Do these statements agree with the passage on pumice sand below? Answer yes or no for each, and quote the words of the passage that decide it.
1. Robertson & Bolton modeled crushable aggregates with the software PFC3D.
2. The study ran its 1-D compression simulations in a commercial code.
3. Pumice sand deposits have been found in the South Island.

» **SELECTED EXCERPT**:
────────────────────────────────────────
Previous studies have shown that pumice particles are highly crushable, compressible and lightweight as a result of their vesicular nature. Hence, they are problematic from an engineering viewpoint. Currently, there is limited information on the geotechnical characteristics of pumice deposits. To address this, empirical observations and laboratory tests have been conducted with the aim of characterising the behaviour of crushable pumice sands. However, such tests are generally time-consuming and expensive. These drawbacks have motivated attempts to study the effects of particle breakage of pumice sand through Discrete Element Method (DEM). DEM is a promising solution as it provides insights into the behaviour of granular materials at both a micro- and macro-level. To better understand the effect of particle crushing in pumice sand specimens, DEM has been used in this study to simulate the behaviour of pumice sand during 1-D compression tests using the open-source code YADE. Results indicate the importance of incorporating particle crushing in pumice characterisation. The DEM simulation conducted to simulate 1D compression test on pumice sand can mimic the evolution of the particle size distribution post-testing.
Due to the tectonic location of New Zealand, it is important for engineers to understand the properties of local soils when they are designing and building structures (Fieldes, 1968; Orense et al. 2013). Pumice sand deposits, which are particularly problematic from an engineering perspective, have been found in a number of locations in the North Island (Orense & Pender 2013; Wesley et al. 1999). Pumice particles are problematic due to their distinctive properties (Orense et al. 2013); they are highly crushable, have irregular surfaces and are lightweight as a result of their vesicular nature (Wesley et al. 1999) . The information currently available on the geotechnical characteristics of pumice sands is limited. This can be attributed to the time-consuming and expensive nature of laboratory testing which have been implemented to characterise its behaviour. Due to these drawbacks, Discrete Element Method (DEM) has been employed by some researchers (Ciantia et al. 2015; Ciantia et al. 2019; de Bono & McDowell 2014) to study the effects of particle breakage on sand behaviour. These studies have provided valuable insights into the role of crushing of the granular material at both a micro- and macro-level.
DEM, originally proposed by Cundall & Strack (1979), is considered to be an effective tool for studying the micromechanical behaviour of granular materials. Recently, it has been extended to model particle crushing of granular materials. Using the software PFC3D, Robertson & Bolton (2001) simulated crushable aggregates by modelling each particle as an agglomerate made up of elementary balls held together by contact bonds in hexagonal close packing (HCP). They discovered that by randomly removing some balls in the agglomerate, a Weibull distribution of crushing strength could be produced. Harireche & McDowell (2003) furthered Robertson & Bolton’s approach by reproducing the particle size effect on crushing strength while simulating a normal compression test on crushable sand. Cheng et al. (2004) also drew upon Robertson & Bolton’s method to model the statistical strength of silica sand in which they simulated both isotropic compression and conventional triaxial compression tests. Based on the theory proposed by Russell & Muir Wood (2009), Ciantia et al. (2015) studied the micro and macro-mechanical behaviour of crushable sand.
────────────────────────────────────────
» **DATA LINES**:

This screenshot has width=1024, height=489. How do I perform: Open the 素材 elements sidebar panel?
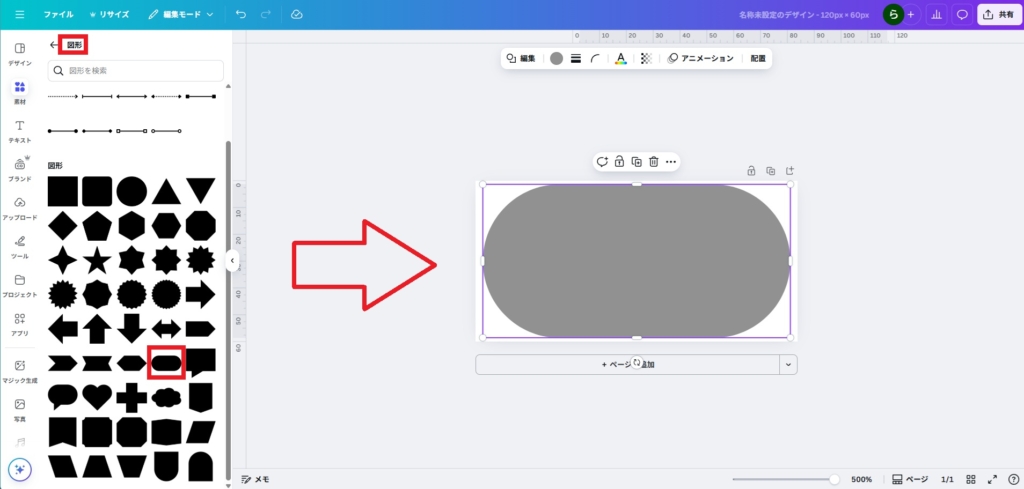coord(20,92)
────────────────────────────────────────
» **TASK RESPONSE**:
1. Yes: "Using the software PFC3D, Robertson & Bolton (2001) simulated crushable aggregates"
2. No: "using the open-source code YADE"
3. No: "have been found in a number of locations in the North Island"